■ **Passage shown**:
☆ ☆ ☆ ☆

The following details, from the Guides to the Minster, published by the Parochial Church Council, tell the story.

St Gregory's Minster, Kirkdale, 1990

One would look far before finding a place which surpasses Kirkdale for the combination of beauty of setting with historic and architectural interest. Situated in that belt of limestone which separates Ryedale from the North Yorkshire Moors, through which the streams have scoured narrow valleys, Kirkdale can scarcely be seen from any direction until one is close at hand. The Hodge Beck, rising above Bransdale, flows southward through a wooded gorge and then, just below the old mill at Hold Caldron, it enters a subterranean channel, leaving a surface bed to carry the flood water after heavy rain. The Beck rises again at the spring at Howkeld and eventually rejoins the surface bed near Welburn Hall. At Kirkdale a ford crosses the bed of the stream; normally dry, in time of flood it can be covered by up to three feet of water.

Close to the ford there is an old quarry, in the face of which may be seen the two openings of a cave. In 1821 some quarrymen came upon enormous quantities of bones scattered inside the cave. The find was brought to the attention of William Buckland, Professor of Geology at Oxford, the most distinguished authority of his day in this field. He hastened to Yorkshire at once to investigate. Buckland identified the bones of several species which included lion, bear, tiger, elephant, bison, deer, reindeer, rhinoceros, boar, horse, wolf and other smaller animals: there were also the remains of nearly three hundred hyenas. As the mouth of the cave does not exceed three feet in height the larger animals could not have entered it, so Buckland concluded that the cave had been a den of hyenas which had dragged their prey either whole or piecemeal into the cave to consume it. The discoveries in Kirkdale cave caused a sensation at the time. Buckland, a man of indefatigable energy, went on to explore twenty further caves in the next two years, and even imported a hyena to Oxford to observe - habits of killing and dismembering its prey in order to test his hypotheses. In 1823 he published his findings to great critical acclaim in his work Reliquiae Diluvianae; or Observations on the Organic Remains con rained in Caves, Fissures and Diluvial Gravel, and on other Geological Phenomena, Attesting the Action of an Universal Deluge. In short, Buckland argued that these remains proved that the Biblical narrative of the Flood was true. Although we may smile at such conclusions today we should remember that many of the best minds of the day accepted Buckland's reasoning. Furthermore, the minute and painstaking accuracy of his observation and description of the bones regardless of the conclusions he drew from them - set new standards of scientific method. The Kirkdale cave discoveries helped to inspire a landmark in the development of geological study.

On the other side of the Hodge Beck lies St. Gregory's Minster, alone in its valley. It stands surrounded by its quiet churchyard, with a background of thick woods. The dedication of the church recalls St. Gregory I, pope from 590 to 604, who initiated the conversion of the Anglo-Saxon peoples to Christianity by sending Augustine to king Ethelbert of Kent in 597. It was one of Augustine's companions, Paulinus, who brought Christianity to northern England a generation later and baptised Edwin, king of Northumbria, in 627.

☆ ☆ ☆ ☆

Write the next part of the passage about St. Gregory's Minster at Kirkdale, starting after its final sentence. The data comes from a separate source unrelated to the Kirkdale passage.

■ **Given information**:
☆ ☆ ☆ ☆

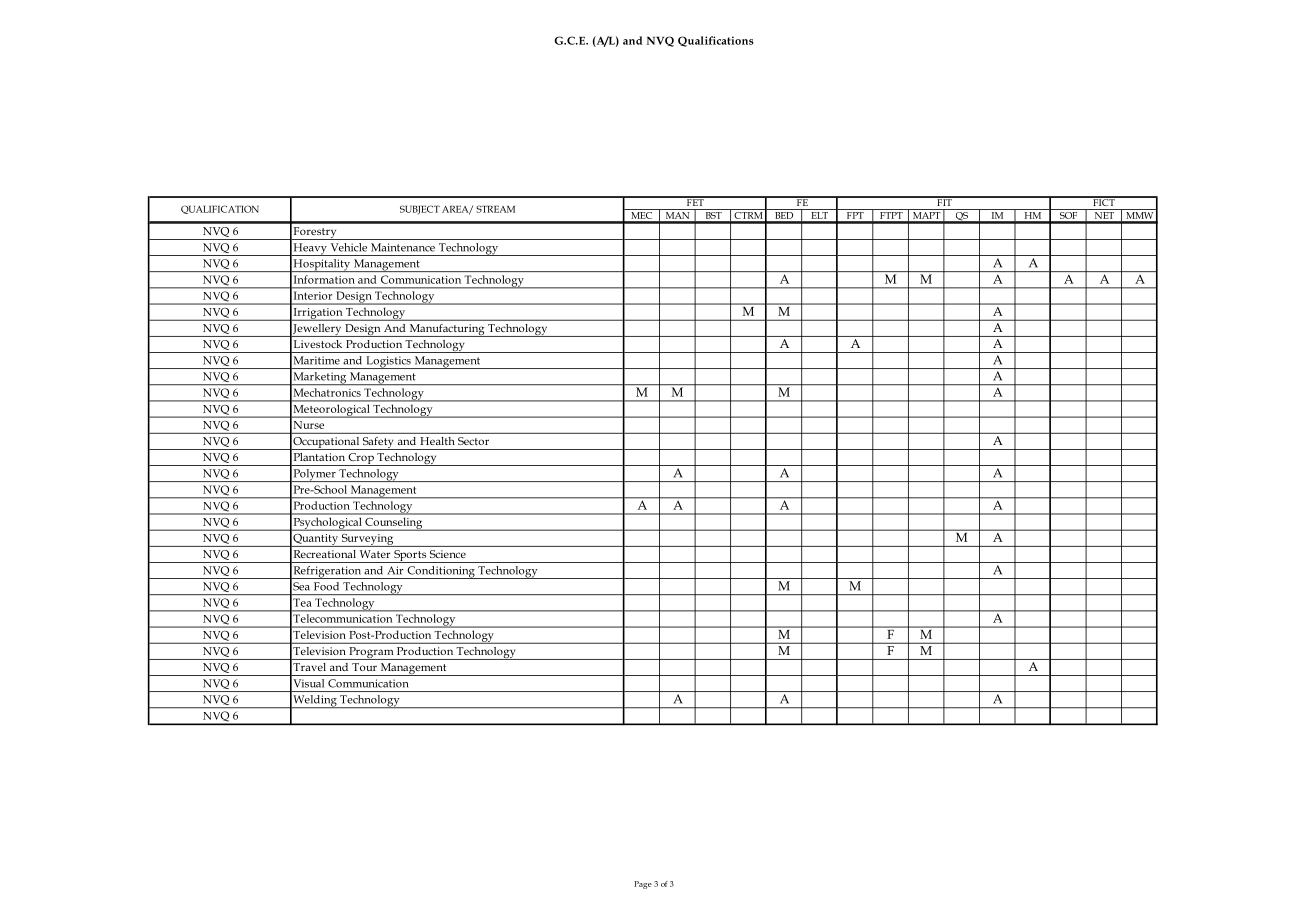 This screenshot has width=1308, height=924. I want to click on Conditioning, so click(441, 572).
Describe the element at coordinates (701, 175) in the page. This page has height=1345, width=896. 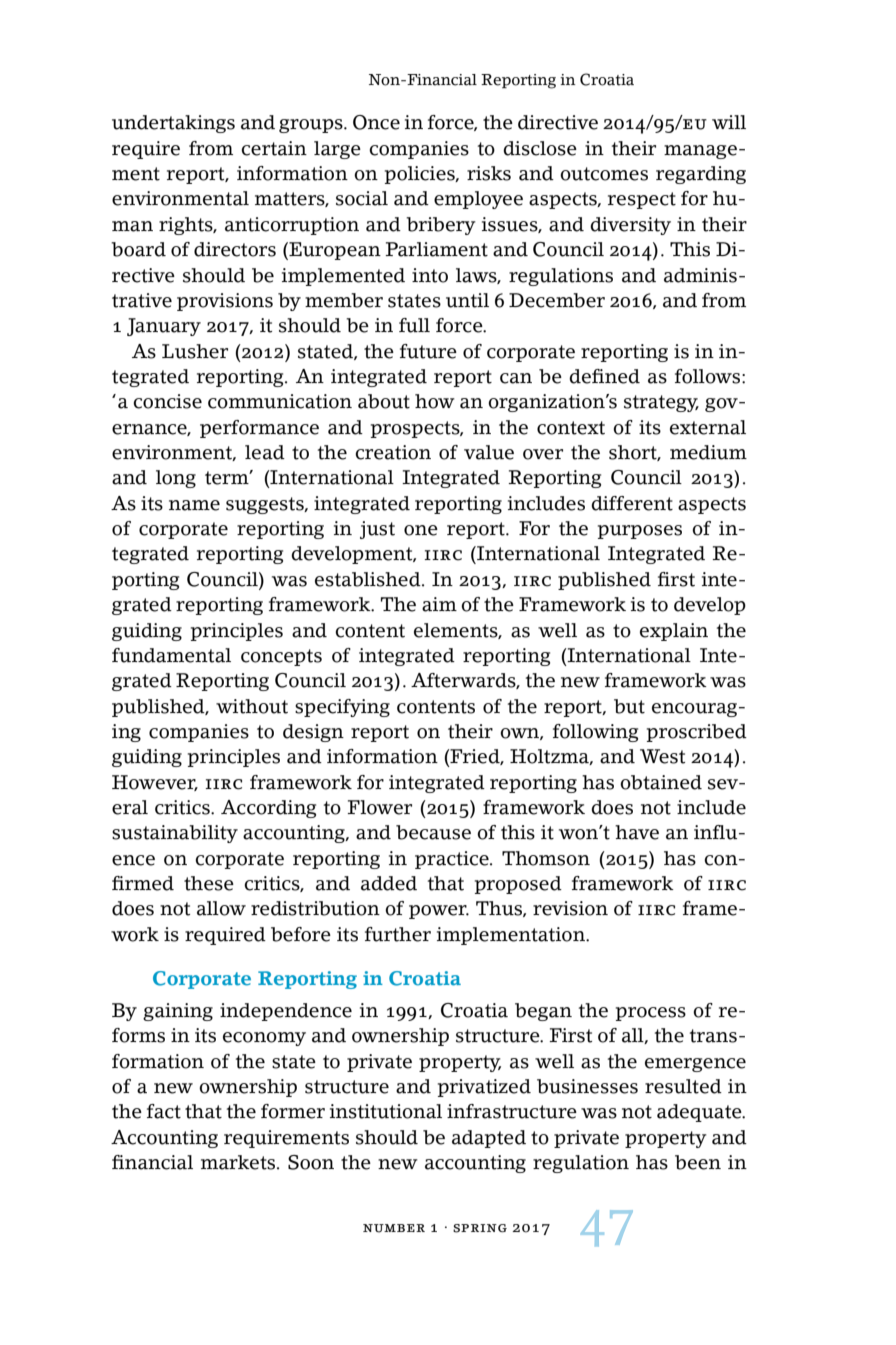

☆ ☆ ☆ ☆

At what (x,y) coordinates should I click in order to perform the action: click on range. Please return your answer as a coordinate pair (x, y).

☆ ☆ ☆ ☆

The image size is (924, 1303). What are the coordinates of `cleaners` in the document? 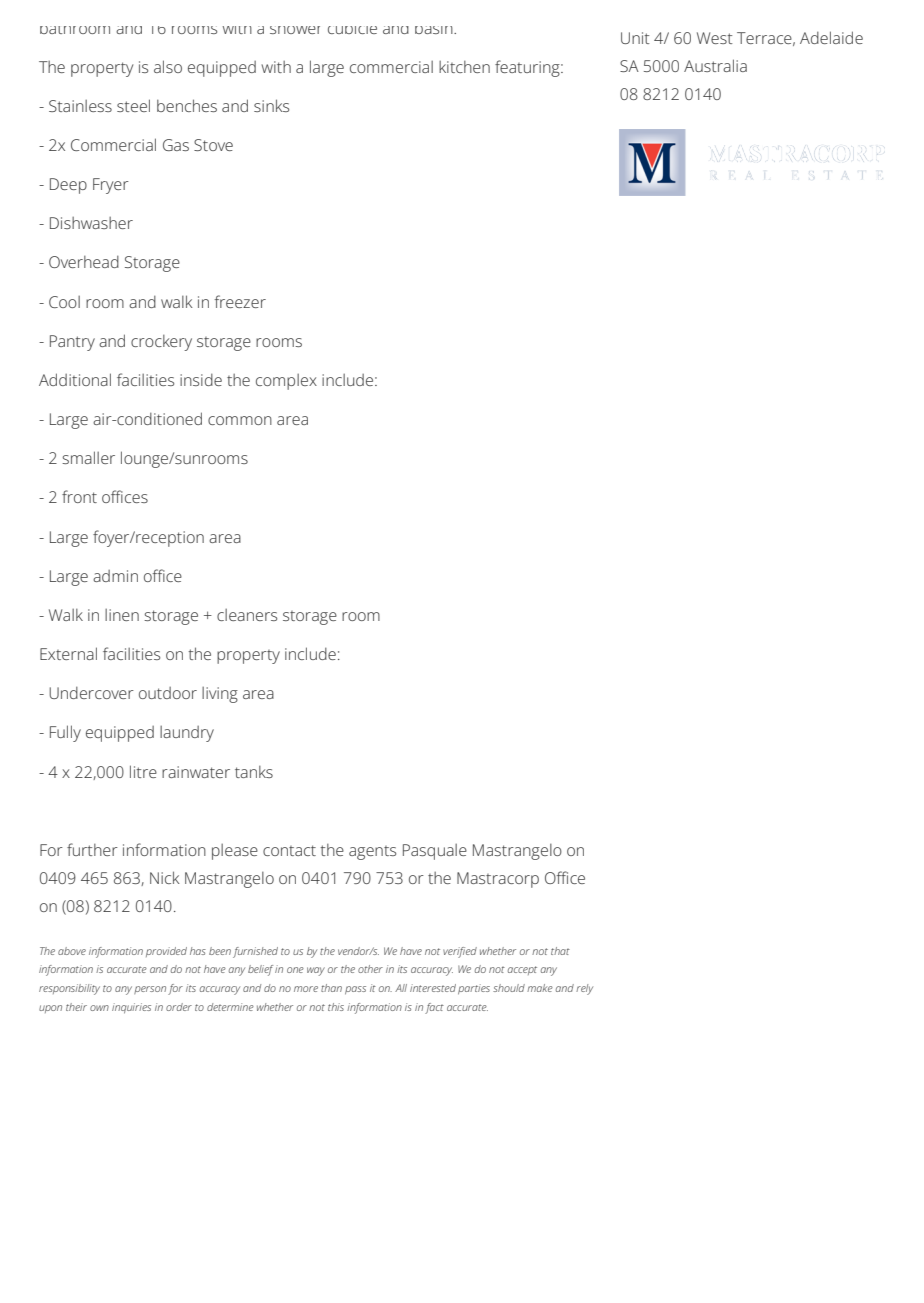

☆ ☆ ☆ ☆

■ **Result for this task**:
The church is so obviously ancient that the visitor naturally asks, 'How old is it. For an answer he may turn to Kirkdale's most famous monument, the Anglo-Saxon sundial which is set into the outer wall of the nave just above the south doorway under cover of the porch. This is one of a number of late Anglo-Saxon sundials in this region: thers exist at Appleton-le-Street, Great Edstone, Leake, Old Byland, Sinnington and Skelton. However, the Kirkdale sundial is the most ambitious of the group in conception and design. It is also by far the best preserved, which is owing to its having been coveted by a coating of plaster for several centuries prior to 1771 and the protection subsequently afforded by the porch.

The sundial consists of a stone slab nearly eight feet long (236 cm) by about twenty inches wide (51 cm), divided into three panels. The central panel contains the dial, and the Old English inscription above it may be translated as "This is the day's sun-marker at every hour." The panels to left and tight contain a further inscription in Old English which furnishes precious information about the early history of the church, It may be translated as follows:

(Left-hand panel)

"Orm the son of Gamel acquired St. Gregory's church when it was completely ruined

(Right-hand panel)

and collapsed, and he had it built anew from the ground to Christ and to St. Gregory, in the days of king Edward and in the days of earl Tostig."

At the foot of the central panel a further inscription reads:

"Hawarth made me: and Brand (was) the priest."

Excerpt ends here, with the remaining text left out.